### Set task
Copy the rows below word for word, starting at the first row and ending with the line that contains "Times (175, 180)".

### Listed records
↓
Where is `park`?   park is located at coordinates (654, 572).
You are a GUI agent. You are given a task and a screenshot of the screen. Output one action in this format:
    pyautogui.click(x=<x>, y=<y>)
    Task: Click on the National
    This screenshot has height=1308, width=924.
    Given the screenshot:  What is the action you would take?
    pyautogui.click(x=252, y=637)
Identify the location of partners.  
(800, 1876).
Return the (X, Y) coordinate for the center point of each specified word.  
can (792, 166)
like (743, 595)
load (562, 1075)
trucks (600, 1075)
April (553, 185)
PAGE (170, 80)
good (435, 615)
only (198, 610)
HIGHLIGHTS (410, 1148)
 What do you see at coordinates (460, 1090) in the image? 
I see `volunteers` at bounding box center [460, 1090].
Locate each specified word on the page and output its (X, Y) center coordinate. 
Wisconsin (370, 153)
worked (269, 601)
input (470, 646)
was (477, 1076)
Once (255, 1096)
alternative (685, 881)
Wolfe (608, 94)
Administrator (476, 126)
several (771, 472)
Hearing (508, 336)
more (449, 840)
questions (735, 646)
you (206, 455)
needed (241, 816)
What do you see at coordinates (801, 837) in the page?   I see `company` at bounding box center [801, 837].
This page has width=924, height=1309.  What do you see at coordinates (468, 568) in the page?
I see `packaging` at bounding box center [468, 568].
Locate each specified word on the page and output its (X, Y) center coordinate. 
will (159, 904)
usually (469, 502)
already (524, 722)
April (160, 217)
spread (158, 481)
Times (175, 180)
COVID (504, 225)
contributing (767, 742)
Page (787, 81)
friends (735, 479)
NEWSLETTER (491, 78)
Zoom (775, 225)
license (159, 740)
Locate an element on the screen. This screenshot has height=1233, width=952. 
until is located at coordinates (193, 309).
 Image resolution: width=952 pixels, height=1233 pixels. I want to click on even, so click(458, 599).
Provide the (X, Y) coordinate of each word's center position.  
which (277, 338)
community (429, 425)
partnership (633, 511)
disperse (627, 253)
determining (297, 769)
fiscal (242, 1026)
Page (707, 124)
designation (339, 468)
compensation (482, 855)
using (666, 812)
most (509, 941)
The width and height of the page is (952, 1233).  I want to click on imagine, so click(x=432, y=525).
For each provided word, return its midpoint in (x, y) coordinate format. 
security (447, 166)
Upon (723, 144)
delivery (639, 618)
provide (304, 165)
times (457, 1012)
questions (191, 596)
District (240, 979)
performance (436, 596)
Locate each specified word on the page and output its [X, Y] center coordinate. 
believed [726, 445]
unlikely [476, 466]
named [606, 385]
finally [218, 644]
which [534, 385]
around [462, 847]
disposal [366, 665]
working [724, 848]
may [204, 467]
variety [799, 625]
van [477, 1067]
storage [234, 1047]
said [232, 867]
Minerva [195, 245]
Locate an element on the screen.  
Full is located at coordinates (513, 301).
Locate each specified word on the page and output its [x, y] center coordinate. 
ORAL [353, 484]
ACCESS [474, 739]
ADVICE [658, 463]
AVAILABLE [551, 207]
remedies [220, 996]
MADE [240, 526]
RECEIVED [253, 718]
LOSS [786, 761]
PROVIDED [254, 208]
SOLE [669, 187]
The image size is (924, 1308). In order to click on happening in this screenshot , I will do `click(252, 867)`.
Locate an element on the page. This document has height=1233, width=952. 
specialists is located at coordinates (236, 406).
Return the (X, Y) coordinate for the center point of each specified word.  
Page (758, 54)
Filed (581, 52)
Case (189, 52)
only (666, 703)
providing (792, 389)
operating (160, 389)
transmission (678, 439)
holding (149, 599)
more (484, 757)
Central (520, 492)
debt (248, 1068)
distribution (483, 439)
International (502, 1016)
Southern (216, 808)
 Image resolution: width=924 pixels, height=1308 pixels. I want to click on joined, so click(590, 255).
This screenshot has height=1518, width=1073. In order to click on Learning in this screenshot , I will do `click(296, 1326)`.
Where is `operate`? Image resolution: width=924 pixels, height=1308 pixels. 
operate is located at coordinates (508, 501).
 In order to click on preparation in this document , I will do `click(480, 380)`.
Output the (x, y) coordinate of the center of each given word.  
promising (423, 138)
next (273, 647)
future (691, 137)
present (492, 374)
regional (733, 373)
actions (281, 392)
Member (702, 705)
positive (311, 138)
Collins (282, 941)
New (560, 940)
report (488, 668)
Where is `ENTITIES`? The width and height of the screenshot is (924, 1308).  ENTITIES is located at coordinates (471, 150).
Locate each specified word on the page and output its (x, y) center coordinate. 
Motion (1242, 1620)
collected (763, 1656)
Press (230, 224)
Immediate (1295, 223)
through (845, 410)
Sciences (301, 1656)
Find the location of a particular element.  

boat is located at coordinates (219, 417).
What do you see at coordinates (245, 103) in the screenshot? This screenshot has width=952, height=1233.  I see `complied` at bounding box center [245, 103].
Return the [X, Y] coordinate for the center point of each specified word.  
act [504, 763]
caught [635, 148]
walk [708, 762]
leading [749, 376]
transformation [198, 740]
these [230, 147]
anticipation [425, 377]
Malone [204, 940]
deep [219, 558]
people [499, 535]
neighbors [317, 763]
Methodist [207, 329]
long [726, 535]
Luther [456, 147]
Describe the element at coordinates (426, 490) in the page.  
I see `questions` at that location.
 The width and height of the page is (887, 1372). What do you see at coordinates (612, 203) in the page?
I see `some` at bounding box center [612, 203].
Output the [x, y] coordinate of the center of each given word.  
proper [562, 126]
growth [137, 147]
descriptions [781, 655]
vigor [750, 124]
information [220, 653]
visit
↑
### Response to the task
Where is `park`?   park is located at coordinates (654, 572).
You are a GUI agent. You are given a task and a screenshot of the screen. Output one action in this format:
    pyautogui.click(x=<x>, y=<y>)
    Task: Click on the National
    This screenshot has height=1308, width=924.
    Given the screenshot:  What is the action you would take?
    pyautogui.click(x=252, y=637)
Identify the location of partners.  
(800, 1876).
Return the (X, Y) coordinate for the center point of each specified word.  
can (792, 166)
like (743, 595)
load (562, 1075)
trucks (600, 1075)
April (553, 185)
PAGE (170, 80)
good (435, 615)
only (198, 610)
HIGHLIGHTS (410, 1148)
 What do you see at coordinates (460, 1090) in the image? 
I see `volunteers` at bounding box center [460, 1090].
Locate each specified word on the page and output its (X, Y) center coordinate. 
Wisconsin (370, 153)
worked (269, 601)
input (470, 646)
was (477, 1076)
Once (255, 1096)
alternative (685, 881)
Wolfe (608, 94)
Administrator (476, 126)
several (771, 472)
Hearing (508, 336)
more (449, 840)
questions (735, 646)
you (206, 455)
needed (241, 816)
What do you see at coordinates (801, 837) in the page?   I see `company` at bounding box center [801, 837].
This page has width=924, height=1309.  What do you see at coordinates (468, 568) in the page?
I see `packaging` at bounding box center [468, 568].
Locate each specified word on the page and output its (X, Y) center coordinate. 
will (159, 904)
usually (469, 502)
already (524, 722)
April (160, 217)
spread (158, 481)
Times (175, 180)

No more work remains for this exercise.